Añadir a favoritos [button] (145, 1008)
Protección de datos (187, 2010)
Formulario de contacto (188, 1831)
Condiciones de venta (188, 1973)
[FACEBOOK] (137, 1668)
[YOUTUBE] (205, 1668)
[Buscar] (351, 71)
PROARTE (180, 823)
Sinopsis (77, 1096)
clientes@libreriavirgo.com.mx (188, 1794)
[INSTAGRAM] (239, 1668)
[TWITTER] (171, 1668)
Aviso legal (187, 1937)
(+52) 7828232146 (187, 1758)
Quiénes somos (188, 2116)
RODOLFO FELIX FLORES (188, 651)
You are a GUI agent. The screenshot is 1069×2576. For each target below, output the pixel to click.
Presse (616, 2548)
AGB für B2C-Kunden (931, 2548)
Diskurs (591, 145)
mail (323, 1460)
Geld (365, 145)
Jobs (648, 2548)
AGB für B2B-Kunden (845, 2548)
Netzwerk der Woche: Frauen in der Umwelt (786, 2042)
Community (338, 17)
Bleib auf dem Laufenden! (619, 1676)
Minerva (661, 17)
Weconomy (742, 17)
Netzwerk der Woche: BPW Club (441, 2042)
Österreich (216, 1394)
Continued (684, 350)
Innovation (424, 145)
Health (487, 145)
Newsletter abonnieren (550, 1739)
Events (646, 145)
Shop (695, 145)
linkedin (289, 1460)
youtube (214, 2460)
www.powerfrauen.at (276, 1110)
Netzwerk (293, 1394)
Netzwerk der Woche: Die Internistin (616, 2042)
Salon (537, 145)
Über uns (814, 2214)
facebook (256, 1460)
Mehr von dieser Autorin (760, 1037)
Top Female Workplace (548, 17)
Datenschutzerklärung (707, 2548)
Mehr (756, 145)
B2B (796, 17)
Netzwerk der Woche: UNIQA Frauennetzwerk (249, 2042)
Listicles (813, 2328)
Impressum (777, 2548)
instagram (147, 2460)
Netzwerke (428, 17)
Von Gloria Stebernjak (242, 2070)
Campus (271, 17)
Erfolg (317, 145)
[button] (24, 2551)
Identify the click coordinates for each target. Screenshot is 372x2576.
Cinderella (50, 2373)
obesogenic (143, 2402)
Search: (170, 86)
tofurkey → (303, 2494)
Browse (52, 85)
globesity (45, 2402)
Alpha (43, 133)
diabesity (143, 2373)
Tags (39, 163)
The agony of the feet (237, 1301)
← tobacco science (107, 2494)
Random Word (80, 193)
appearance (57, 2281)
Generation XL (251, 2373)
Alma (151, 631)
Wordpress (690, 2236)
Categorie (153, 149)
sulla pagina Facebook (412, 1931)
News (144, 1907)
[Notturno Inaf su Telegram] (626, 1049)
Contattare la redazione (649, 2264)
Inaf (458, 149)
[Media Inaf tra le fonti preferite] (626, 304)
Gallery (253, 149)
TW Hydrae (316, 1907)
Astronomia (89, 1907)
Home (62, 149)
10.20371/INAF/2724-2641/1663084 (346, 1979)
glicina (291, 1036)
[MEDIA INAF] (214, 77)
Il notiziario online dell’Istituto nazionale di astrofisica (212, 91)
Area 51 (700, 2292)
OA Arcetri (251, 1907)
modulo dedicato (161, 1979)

Your assignment>
Exactly how many lines of the listing above contain the string "click"? Give no more than the number.

Task answer>
2